Egyptian journalist and UN official

Nihal Saad (نهال سعد, /arz/) is the Director of the United Nations Alliance of Civilizations (UNAOC). She previously served as the Chief of Cabinet and Spokesperson for the High Representative.

As UNAOC Director, she leads the organization's policy and strategy; and reports to Miguel Ángel Moratinos, Under-Secretary-General and High Representative.

== Director of UNAOC ==
She heads the United Nations Alliance of Civilizations (UNAOC) Secretariat and acts as Vice Chair of the Working Group of Preventing and Countering Violent Extremism (PCVE) of the Counter-Terrorism Office. She is the co-chair of the United Nations Interagency Task Force for Religion and Development (UNIATF).

Ms. Saad also advises the UN Secretary General's Office on issues relevant to inter-religious and intercultural dialogue and other issues relevant to the mandate of UNAOC.

== United Nations Career ==
Before joining UNAOC, from 2011 to 2012, Nihal Saad was the Spokesperson and Head of Communications for the President of  the United Nations General Assembly, Mr. Nassir Abdulaziz Al-Nasser of Qatar, who later assumed the role of High Representative for UNAOC in 2013.

== Journalism career ==

Nihal Saad interviewing the future King Charles III in 2006 for Egypt's Nile TV.
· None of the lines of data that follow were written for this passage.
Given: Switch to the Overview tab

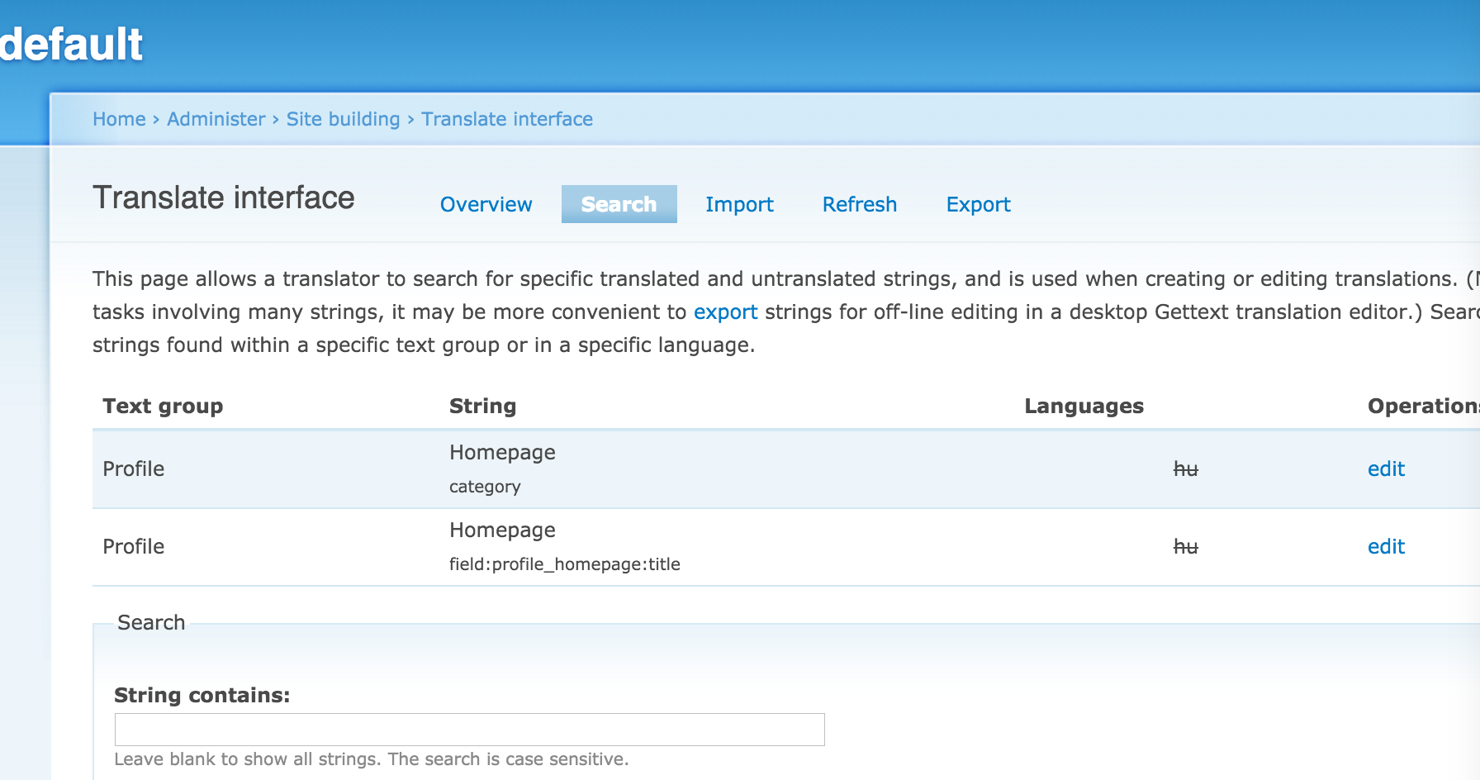Looking at the screenshot, I should pyautogui.click(x=486, y=204).
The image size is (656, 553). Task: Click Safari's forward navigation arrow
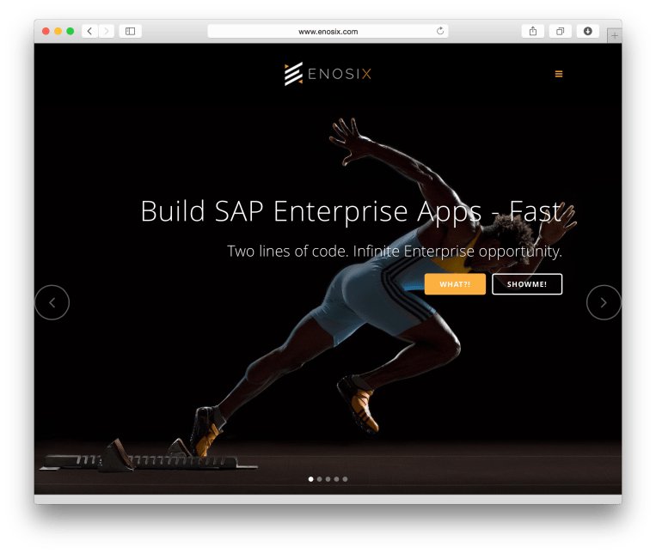[x=107, y=31]
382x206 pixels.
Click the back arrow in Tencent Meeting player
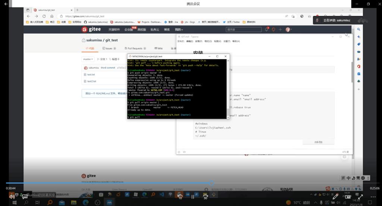tap(6, 4)
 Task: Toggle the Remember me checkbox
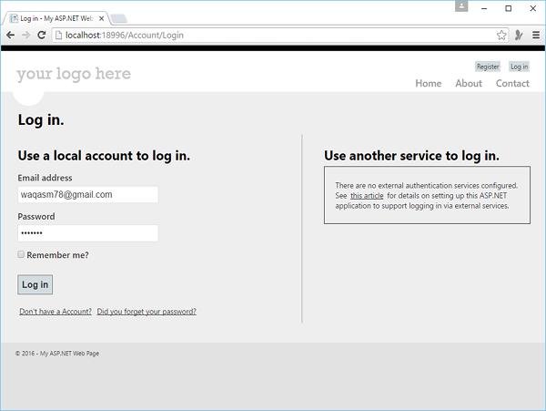[22, 255]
Before joining the United Nations, Ms. Saad was a journalist in Egypt. She was one of the English TV anchors of Nile TV International, based in Cairo. She also served as the Head of the Press and Information Bureau at the Permanent Mission of Egypt to the United Nations.

From 2009 to 2011, she was Senior Political Correspondent and TV host for Egypt's TV specializing in International affairs with a special focus on Egypt-US relations and the Middle East and North Africa region.

== Speaking Engagements ==
Nihal Saad is an international moderator who has  moderated panel discussions in international and regional meetings. Ms. Saad has appeared on several TV shows as a political commentator on foreign affairs, including Larry King (CNN), Al Arabiya TV, France 24, Egypt's Nile TV International, the New York times, AP and other international media outlets.

Nihal Saad moderating a plenary session at the 8th UNAOC Global Forum in New York

== Education ==
She holds a master's degree in TV journalism from the American University in Cairo.